Mariage gay : à quelques heures du vote, les «anti» ne désarment pas

le
0
Mariage gay : à quelques heures du vote, les «anti» ne désarment pas
Mariage gay : à quelques heures du vote, les «anti» ne désarment pas
Les socialistes disposant à eux seuls de la majorité absolue à l'Assemblée, le vote de la loi autorisant le mariage et l'adoption d'enfants par des couples de même sexe interviendra vers 17 heures mardi. Mais à quelques heures de ce vote historique qui fera de la France le 9ème pays européen à légaliser le mariage homosexuel, et le 14ème dans le monde, les opposants au texte ne «désarment» pas.
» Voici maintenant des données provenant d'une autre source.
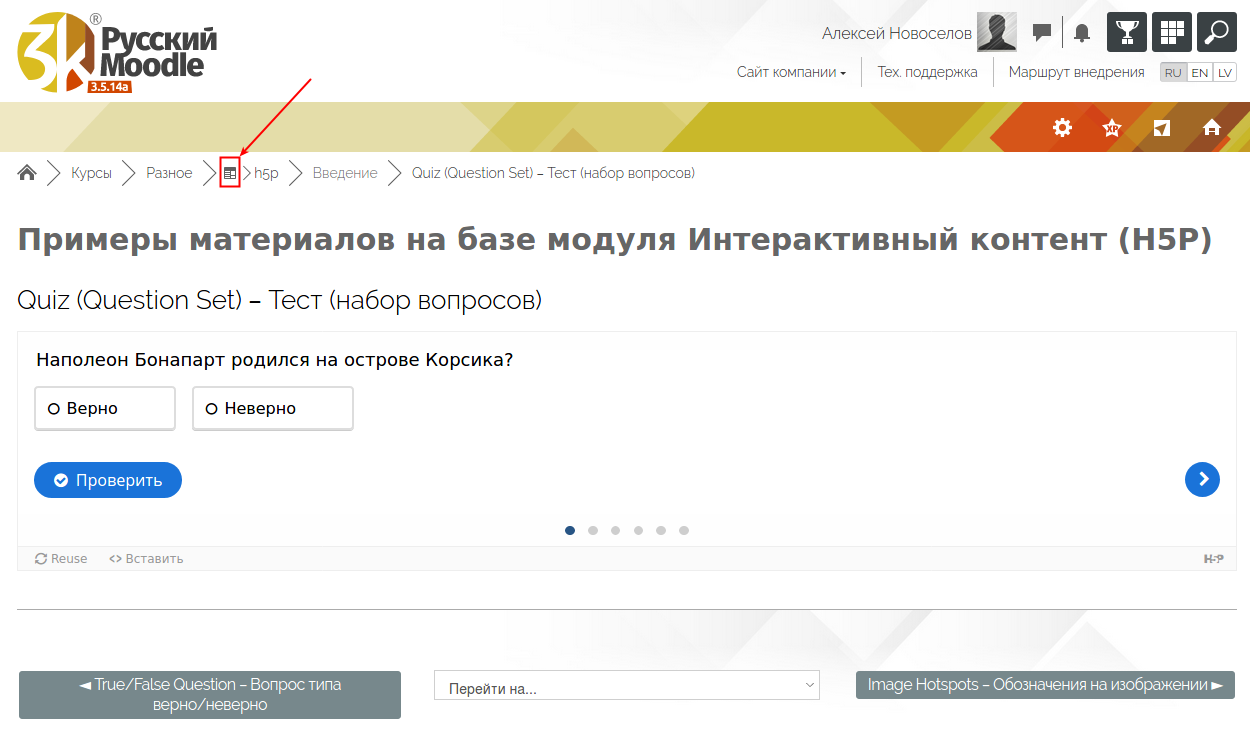Click the "Курсы" breadcrumb link
The width and height of the screenshot is (1250, 731).
point(91,173)
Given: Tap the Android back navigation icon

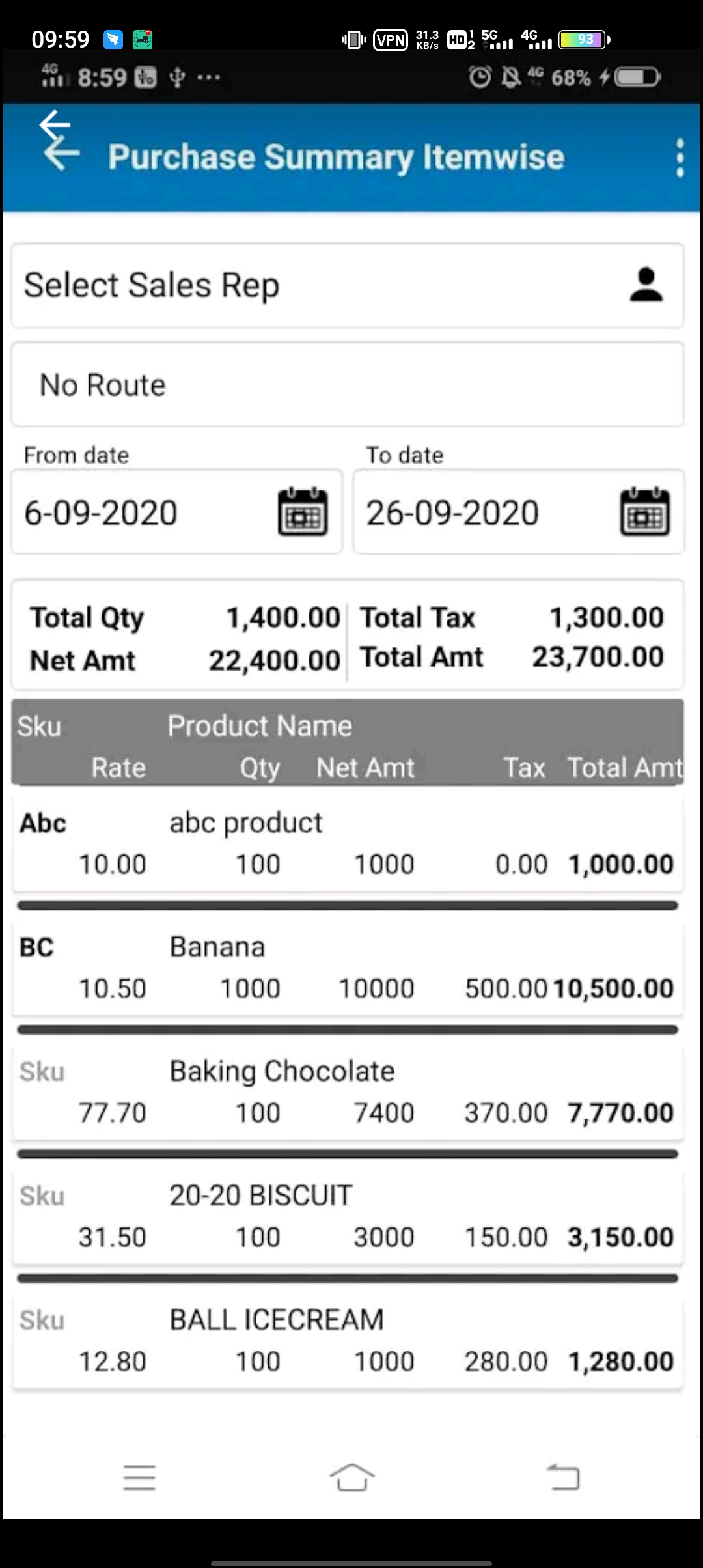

Lundi soir, des centaines de «veilleurs» se sont rassemblés dans plusieurs villes de France. A Nantes, comme à Bordeaux, des partisans du mariage pour tous n'étaient pas loin.

> Retrouvez ce que contient le projet de loi ici

A Nantes (Loire-Atlantique), environ 600 manifestants, selon la police, se sont rassemblés place Viarme. Ils ont été séparés de partisans du mariage homosexuel, environ 70 personnes, par un cordon des forces de l'ordre. Après un face-à-face un peu tendu, la manifestation s'est dirigée plus calmement vers la préfecture pour y faire une veillée. Dans le cortège une banderole avec une tête de bébé dessinée disait «madame, monsieur le député, allez-vous me priver d'un père ou d'une mère ?».




(AFP / FRANK PERRY)

A Bordeaux (Gironde), un peu plus de 300 opposants au mariage pour tous se sont rassemblés vers 20h30 près de la cathédrale et de la mairie, pour une «veillée», qu'un dispositif de sécurité tenait là encore soigneusement à l'écart d'un rassemblement de partisans du texte. Les «antis», réunis pour l'essentiel par sms et bouche à oreille, se sont installés dans le calme place Pey-Berland pour un long sit-in «100% résistant et 100% non-violent», selon un des slogans, allumant des bougies, entonnant des chants, et écoutant des lectures. A 300 mètres de distance à peine, de l'autre côté de la cathédrale, près de 300 manifestants pro-mariage, sensiblement plus jeunes, tentaient de rivaliser de bruits et de chants. Ils se sont dispersés dans le calme vers 22...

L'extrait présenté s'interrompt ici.